Make the front tennons first.
mark the angle of the back leg on the chair side
plane the side down to the same angle
now you have a flat face that matches your chair leg and it's quite easy to make the tennon.
Gene said he has seen lots of evidence that this was the technique originally used to make the chairs
Here's what I was going to do. I have no training what so ever. These are the 2nd chairs that I've made and the others were significantly different. I believe that this way should be pretty simple, however. (Take note that the stiles will be at 90 degrees to the floor at the point they intersect with the rails and the rails come off the stiles at 90 degrees so the tenons are only angled in one direction.)
1. Assemble the back legs with crest rail and keystone.
2. Take the angle of the joint between the keystone and leg.
3. Transfer.
4. cut.
5. Shape.
I see no issue with this. Maybe I'm missing something.
Edited 1/10/2008 1:57 pm ET by MattInPA
looks like your post is not one of the 'substantive' posts, better luck next time.
You didn't like the third post in the thread?

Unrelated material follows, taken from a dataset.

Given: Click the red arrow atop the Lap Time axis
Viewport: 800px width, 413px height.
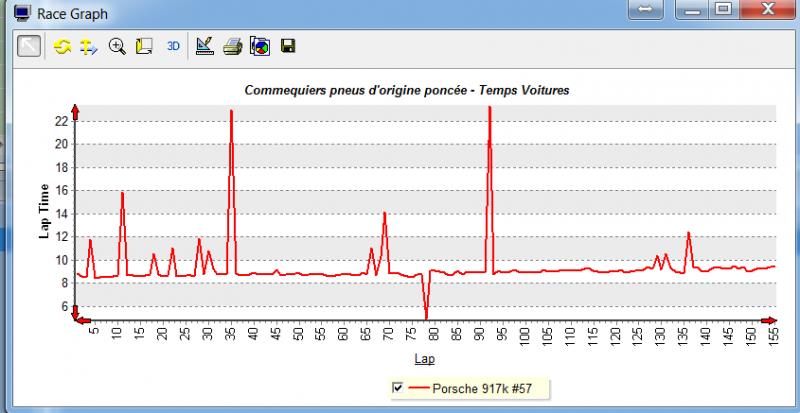Looking at the screenshot, I should 75,109.
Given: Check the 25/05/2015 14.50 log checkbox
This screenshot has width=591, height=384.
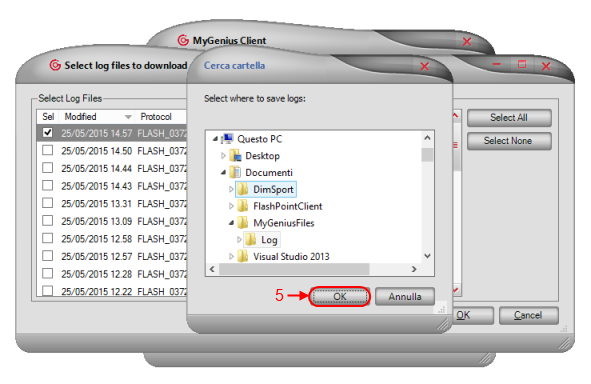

Thanks for the good info Ray. It could be a trick of photgraphy. Ive found a few articles by Mack Headley making a Philadelphia style chair, and they help. Chuck
You're welcome Chuck. Good luck with your chair project.
Ray
There's an article by Garrett Hack in FWW #166 that shows a simple side chair that uses the "rotate the back legs" feature. Here's the link to a PDF of the article:
http://www.taunton.com/finewoodworking/FWNPDF/011166080.pdf
(I've never been able to figure out which content is free and which requires an online subscription, so apologies in advance if you can't open the file.)
Rotating the legs (by 4° in Hack's case) has two effects: It makes it easier to splay the top of the back of the chair (you only have to work in one plane, not two), and it gives the two rear legs a bit wider footprint, which improves stability when the sitter leans the chair back.